En los alrededores del complejo arqueológico tienen ustedes más que sobrados lugares para almorzar o cenar. Buen yantar, buena bebida, excelentes productos ibéricos y magníficos precios, recomiendo cualquiera de estos lugares, muy concurridos a cualquier hora del día.
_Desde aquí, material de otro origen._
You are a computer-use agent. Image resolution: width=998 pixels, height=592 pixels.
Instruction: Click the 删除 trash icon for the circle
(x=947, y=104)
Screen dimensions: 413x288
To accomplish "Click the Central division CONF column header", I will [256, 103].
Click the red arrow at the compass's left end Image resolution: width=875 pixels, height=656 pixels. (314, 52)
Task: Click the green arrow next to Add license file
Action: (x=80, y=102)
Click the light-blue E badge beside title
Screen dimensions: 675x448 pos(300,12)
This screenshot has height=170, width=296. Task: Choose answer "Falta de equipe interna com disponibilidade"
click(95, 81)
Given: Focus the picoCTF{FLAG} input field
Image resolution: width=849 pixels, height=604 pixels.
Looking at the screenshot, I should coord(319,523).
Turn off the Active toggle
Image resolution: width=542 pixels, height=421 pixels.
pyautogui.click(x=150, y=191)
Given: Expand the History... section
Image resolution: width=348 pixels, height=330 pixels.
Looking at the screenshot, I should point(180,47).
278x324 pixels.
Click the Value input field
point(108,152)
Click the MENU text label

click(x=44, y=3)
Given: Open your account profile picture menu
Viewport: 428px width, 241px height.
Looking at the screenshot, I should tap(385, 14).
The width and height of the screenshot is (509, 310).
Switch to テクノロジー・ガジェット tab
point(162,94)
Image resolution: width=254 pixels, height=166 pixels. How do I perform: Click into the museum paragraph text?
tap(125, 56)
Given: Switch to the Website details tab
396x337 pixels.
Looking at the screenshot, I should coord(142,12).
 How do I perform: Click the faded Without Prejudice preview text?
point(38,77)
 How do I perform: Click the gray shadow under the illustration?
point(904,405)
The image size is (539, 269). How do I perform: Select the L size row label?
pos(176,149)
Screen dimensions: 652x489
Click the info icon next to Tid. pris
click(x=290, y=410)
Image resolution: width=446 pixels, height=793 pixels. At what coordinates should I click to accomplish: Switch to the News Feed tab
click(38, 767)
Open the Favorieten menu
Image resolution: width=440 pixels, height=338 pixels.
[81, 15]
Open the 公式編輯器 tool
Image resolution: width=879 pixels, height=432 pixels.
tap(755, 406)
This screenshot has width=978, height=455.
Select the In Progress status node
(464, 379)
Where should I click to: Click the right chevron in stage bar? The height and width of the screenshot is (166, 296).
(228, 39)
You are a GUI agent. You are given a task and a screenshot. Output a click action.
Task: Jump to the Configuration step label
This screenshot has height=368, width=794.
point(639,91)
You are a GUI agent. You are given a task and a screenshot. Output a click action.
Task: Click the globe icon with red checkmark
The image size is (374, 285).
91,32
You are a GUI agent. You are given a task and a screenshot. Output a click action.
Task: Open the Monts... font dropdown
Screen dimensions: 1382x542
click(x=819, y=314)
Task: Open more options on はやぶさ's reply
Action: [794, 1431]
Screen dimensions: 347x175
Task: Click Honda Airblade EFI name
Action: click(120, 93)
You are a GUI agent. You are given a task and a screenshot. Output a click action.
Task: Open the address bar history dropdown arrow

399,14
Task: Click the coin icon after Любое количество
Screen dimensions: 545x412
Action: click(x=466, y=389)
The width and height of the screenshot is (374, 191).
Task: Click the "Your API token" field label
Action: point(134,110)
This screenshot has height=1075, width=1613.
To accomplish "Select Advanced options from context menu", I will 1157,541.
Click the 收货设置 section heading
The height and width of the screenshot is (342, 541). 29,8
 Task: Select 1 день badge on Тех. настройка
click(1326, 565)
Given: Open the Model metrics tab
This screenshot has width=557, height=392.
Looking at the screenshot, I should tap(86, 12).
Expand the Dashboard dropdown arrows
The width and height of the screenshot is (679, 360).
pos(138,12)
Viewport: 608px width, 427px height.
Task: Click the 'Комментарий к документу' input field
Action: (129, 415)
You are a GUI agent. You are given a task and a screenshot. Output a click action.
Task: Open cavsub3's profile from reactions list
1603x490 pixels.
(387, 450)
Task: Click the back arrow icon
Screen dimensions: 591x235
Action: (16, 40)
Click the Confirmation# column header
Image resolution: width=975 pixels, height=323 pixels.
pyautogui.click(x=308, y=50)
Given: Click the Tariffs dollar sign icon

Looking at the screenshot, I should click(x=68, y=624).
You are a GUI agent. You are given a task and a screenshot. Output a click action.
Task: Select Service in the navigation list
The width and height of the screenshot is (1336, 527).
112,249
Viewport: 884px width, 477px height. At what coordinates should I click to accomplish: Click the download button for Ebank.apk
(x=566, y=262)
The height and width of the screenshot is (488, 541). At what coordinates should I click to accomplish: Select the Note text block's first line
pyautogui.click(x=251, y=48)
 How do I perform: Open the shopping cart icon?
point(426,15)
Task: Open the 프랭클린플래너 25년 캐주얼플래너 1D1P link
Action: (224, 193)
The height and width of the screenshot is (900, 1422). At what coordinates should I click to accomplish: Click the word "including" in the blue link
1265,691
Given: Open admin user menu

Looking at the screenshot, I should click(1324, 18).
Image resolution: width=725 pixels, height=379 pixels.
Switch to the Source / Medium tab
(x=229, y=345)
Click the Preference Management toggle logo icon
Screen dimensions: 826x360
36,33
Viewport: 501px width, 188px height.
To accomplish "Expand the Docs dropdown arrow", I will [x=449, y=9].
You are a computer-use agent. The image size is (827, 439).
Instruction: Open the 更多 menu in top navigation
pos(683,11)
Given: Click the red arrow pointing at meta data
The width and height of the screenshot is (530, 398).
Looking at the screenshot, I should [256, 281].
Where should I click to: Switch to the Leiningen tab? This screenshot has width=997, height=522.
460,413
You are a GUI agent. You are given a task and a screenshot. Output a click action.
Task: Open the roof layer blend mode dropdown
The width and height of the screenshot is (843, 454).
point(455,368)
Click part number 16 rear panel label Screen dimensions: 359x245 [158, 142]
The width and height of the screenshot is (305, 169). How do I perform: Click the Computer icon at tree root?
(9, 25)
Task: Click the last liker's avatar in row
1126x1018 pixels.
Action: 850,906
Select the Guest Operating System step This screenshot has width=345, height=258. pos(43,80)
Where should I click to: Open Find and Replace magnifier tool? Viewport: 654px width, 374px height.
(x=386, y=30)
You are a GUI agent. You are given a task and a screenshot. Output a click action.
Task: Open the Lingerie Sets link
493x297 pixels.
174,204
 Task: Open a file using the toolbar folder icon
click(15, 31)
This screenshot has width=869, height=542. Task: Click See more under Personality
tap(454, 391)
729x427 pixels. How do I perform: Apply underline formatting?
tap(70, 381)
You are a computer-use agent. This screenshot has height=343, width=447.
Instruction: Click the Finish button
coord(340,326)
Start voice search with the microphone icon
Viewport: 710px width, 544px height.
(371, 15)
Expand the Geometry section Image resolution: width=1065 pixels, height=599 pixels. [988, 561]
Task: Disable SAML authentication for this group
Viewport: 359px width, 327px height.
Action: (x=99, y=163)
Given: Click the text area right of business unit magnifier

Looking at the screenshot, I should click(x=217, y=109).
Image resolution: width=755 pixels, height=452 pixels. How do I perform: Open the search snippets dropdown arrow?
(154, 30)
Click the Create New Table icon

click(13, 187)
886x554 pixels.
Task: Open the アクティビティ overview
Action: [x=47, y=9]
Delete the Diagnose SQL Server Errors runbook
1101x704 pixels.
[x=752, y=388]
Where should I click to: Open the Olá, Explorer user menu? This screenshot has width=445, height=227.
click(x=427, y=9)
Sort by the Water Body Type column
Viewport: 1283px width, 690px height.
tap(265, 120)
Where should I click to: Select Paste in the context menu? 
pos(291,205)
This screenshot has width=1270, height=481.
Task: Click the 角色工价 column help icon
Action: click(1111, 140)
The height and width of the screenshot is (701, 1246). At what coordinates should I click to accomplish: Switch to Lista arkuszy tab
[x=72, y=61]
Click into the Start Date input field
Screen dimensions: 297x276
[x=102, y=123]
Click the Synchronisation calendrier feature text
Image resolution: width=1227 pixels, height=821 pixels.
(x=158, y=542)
Finalmente Cáceres. Apenas necesitan ustedes unas tres o cuatro horas para visitar su casco
antiguo. Lástima que en la noche anterior a nuestra visita, eso fue un diez de octubre, domingo tuviera lugar un magnífico espectáculo de luz y sonido en este soberbio enclave de piedra e historia, conocido el espectáculo como "Urban Screens", que muy bien me lo pronunció un simpático cura que iba cobrando las entradas -tan sólo 1 euro- para la Iglesia de San Francisco. No desaprovechen la oportunidad para subir a una de las dos torres de esta iglesia, podrán divisar perfectamente todo el casco turístico de Cáceres, así como poder disfrutar del silencio que da pensar que tan cerca se encuentran los campos a las afueras de la ciudad, en otro tiempo mucho más pequeña y recogida. Cáceres se ha convertido en una imponente urbe de modernas avenidas, muy equiparable a Valladolid, Salamanca o Segovia, por ejemplo; todas ellas como testimonio de que se puede avanzar hacia adelante siendo respetuoso con la historia del patrimonio histórico que uno mismo tiene. Me quedo con otra instantánea de Cáceres, el obispado de Coria-Cáceres (comparten diócesis, como la concatedral, que también es de Coria-Cáceres), tiene sus puertas abiertas, cualquiera puede entrar al obispado y visitar su biblioteca, por ejemplo, incluso husmear en las escaleras que dan acceso a la residencia del Sr. Obispo, muy bien señalizado. Quedé impresionado por la elegancia de los jovencísimos sacerdotes que ví en el obispado, gente pulcra, bien plantada, con sus alzacuellos, como manda la norma, muy al estilo del Código da Vinci. Me parece bien que la Iglesia abra sus puertas y que deje entrar en sus propiedades, quizás eso mismo les pudiese ayudar en estos difíciles
tiempos para ellos. Sólo acabo haciéndome una pregunta. ¿Por qué los sacerdotes suelen usar alzacuellos en provincias como Sevilla o Córdoba -al menos que me conste- y en cambio es tan complicado verles usar esa prenda de diario en Linares? Los carboneros, cuando los había en Linares, siempre iban tiznados de carbón, uno les conocía por lo que parecían, muy a su honra. Los camareros suelen llevar camisa blanca y libretilla en la mano para apuntar, los banqueros suelen llevar traje de chaqueta y corbata, por qué los sacerdotes aquí no usan alzacuellos, salvos honrosísimas excepciones, quizás pueda parecer una apreciación algo gremial, pero no deja de ser una apreciación.

Visiten Extremadura, dediquen al menos un par de días a los lugares que tan modestamente he mencionado y sigan mis pocos pero buenos consejos. Observen que he valorado lo que he visitado, aunque quizás tampoco me haya deshecho en alabanzas. Ya digo, vayan a Extremadura, vayan directos a lo realmente interesante, merece la pena.

1 comentario:

  1. Una estupenda relación del viaje a Extremadura, Miguel Ángel. Comparto contigo que dos días pueden ser suficientes para lo básico de esas tres ciudades, aunque por supuesto el conjunto de Extremadura bien valdría una visita más detenida.
    De las tres ciudades que citas me quedo con Cáceres, me pareció increíble que el estado de conservación de su casco antiguo, capaz de trasportarle a uno al medievo.